SUPPLIED RECORDS —

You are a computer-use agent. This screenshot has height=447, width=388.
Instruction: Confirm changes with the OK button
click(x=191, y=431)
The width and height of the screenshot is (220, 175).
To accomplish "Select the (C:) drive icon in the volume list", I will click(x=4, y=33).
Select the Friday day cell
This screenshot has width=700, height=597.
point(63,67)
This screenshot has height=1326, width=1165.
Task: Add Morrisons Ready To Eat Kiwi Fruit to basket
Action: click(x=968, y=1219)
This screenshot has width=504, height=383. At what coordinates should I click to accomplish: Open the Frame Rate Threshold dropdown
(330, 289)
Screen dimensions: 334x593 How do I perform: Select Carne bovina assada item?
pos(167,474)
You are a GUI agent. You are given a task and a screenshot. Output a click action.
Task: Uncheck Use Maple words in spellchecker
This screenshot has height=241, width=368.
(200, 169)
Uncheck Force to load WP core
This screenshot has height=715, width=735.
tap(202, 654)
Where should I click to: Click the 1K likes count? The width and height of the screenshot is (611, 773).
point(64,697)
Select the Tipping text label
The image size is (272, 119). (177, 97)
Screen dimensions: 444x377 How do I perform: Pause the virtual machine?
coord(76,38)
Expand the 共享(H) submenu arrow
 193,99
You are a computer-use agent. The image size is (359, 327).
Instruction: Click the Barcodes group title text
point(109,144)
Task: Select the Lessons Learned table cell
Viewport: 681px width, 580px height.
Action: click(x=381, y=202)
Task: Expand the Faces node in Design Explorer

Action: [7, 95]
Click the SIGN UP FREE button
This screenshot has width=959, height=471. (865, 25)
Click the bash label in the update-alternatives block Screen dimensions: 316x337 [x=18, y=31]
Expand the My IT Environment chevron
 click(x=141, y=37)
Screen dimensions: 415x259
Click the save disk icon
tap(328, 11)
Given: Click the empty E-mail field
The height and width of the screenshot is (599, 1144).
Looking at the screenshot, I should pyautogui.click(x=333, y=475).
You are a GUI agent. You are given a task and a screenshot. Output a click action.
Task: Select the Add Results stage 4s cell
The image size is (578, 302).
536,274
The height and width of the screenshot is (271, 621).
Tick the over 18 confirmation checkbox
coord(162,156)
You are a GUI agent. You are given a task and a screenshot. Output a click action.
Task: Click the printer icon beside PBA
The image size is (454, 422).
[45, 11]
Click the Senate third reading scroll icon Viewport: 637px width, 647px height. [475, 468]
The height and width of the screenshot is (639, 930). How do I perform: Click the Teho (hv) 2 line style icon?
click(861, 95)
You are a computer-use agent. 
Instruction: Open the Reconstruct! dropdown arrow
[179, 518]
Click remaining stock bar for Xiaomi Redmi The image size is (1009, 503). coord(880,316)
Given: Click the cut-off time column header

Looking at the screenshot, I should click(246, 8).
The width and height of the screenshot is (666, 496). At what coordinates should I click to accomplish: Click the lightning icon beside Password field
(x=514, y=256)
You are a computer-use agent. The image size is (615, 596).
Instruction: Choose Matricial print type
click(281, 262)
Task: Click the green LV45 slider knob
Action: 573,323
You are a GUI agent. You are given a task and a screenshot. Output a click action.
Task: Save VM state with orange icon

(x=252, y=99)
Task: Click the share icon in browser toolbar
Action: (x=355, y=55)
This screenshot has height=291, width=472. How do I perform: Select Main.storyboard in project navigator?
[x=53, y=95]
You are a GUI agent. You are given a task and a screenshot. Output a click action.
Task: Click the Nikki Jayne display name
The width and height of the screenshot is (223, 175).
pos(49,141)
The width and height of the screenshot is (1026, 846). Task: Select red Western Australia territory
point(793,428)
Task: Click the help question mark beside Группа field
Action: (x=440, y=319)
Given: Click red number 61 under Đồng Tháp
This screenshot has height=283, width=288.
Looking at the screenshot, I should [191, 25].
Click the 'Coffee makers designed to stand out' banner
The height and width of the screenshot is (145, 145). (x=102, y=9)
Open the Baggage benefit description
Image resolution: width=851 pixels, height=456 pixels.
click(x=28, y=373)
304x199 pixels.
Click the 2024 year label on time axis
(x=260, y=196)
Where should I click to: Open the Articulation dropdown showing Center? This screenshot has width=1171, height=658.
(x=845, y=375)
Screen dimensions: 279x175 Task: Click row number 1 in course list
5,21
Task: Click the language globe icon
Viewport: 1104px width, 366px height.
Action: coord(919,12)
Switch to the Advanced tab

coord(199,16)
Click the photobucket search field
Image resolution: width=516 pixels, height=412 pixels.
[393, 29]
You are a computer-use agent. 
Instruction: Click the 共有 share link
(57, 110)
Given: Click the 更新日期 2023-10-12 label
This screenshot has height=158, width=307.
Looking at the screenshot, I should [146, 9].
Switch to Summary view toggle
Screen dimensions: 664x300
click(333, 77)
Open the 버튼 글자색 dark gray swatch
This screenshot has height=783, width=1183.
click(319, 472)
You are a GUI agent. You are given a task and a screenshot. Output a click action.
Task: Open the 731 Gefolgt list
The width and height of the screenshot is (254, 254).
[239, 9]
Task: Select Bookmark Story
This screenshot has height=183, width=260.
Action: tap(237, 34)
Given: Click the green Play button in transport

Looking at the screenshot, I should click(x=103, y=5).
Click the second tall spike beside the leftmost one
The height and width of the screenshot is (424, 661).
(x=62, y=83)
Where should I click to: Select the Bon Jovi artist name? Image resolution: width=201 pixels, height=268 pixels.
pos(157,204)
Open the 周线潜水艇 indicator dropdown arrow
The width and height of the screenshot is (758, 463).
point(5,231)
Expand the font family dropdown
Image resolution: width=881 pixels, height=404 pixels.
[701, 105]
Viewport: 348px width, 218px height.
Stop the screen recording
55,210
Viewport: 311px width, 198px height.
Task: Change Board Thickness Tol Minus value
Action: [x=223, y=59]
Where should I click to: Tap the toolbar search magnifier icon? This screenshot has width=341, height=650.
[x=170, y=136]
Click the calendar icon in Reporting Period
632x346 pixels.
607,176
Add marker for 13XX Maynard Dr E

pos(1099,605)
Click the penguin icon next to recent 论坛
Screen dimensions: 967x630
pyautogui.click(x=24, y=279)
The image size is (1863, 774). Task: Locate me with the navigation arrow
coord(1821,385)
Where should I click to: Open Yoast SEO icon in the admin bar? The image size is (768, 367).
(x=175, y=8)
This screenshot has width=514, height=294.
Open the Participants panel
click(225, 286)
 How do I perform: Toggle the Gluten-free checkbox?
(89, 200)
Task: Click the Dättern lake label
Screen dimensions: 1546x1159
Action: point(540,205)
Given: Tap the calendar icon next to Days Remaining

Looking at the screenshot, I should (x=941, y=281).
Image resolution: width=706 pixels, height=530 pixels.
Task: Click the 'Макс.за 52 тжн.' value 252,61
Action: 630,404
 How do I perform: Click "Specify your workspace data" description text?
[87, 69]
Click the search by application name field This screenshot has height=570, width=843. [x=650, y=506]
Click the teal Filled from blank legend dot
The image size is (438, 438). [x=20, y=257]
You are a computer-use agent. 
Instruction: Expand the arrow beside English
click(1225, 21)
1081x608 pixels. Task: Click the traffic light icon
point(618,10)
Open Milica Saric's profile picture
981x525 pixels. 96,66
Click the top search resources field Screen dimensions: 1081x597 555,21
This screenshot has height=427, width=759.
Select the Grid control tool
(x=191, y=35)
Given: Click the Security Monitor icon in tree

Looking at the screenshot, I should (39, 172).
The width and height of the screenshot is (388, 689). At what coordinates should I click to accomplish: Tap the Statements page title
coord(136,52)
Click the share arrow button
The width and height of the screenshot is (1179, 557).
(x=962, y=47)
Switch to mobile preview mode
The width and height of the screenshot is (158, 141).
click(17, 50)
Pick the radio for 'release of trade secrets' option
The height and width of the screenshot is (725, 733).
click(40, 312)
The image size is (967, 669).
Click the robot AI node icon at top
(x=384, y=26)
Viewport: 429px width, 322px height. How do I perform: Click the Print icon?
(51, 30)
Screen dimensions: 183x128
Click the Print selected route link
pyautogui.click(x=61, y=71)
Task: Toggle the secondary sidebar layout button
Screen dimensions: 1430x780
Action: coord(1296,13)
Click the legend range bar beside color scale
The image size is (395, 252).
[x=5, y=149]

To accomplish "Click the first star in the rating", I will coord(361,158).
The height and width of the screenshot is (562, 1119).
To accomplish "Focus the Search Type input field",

WHAT IS EXPECTED — Write out, from the lines above, only those from the line with "The height and width of the screenshot is (271, 621)." to the line with "You are a computer-use agent. The image size is (615, 596).", exactly as given, including the first and the last.

SOLUTION TO THE EXERCISE —
The height and width of the screenshot is (271, 621).
Tick the over 18 confirmation checkbox
coord(162,156)
You are a GUI agent. You are given a task and a screenshot. Output a click action.
Task: Click the printer icon beside PBA
The image size is (454, 422).
[45, 11]
Click the Senate third reading scroll icon Viewport: 637px width, 647px height. [475, 468]
The height and width of the screenshot is (639, 930). How do I perform: Click the Teho (hv) 2 line style icon?
click(861, 95)
You are a computer-use agent. 
Instruction: Open the Reconstruct! dropdown arrow
[179, 518]
Click remaining stock bar for Xiaomi Redmi The image size is (1009, 503). coord(880,316)
Given: Click the cut-off time column header

Looking at the screenshot, I should click(246, 8).
The width and height of the screenshot is (666, 496). At what coordinates should I click to accomplish: Click the lightning icon beside Password field
(x=514, y=256)
You are a computer-use agent. The image size is (615, 596).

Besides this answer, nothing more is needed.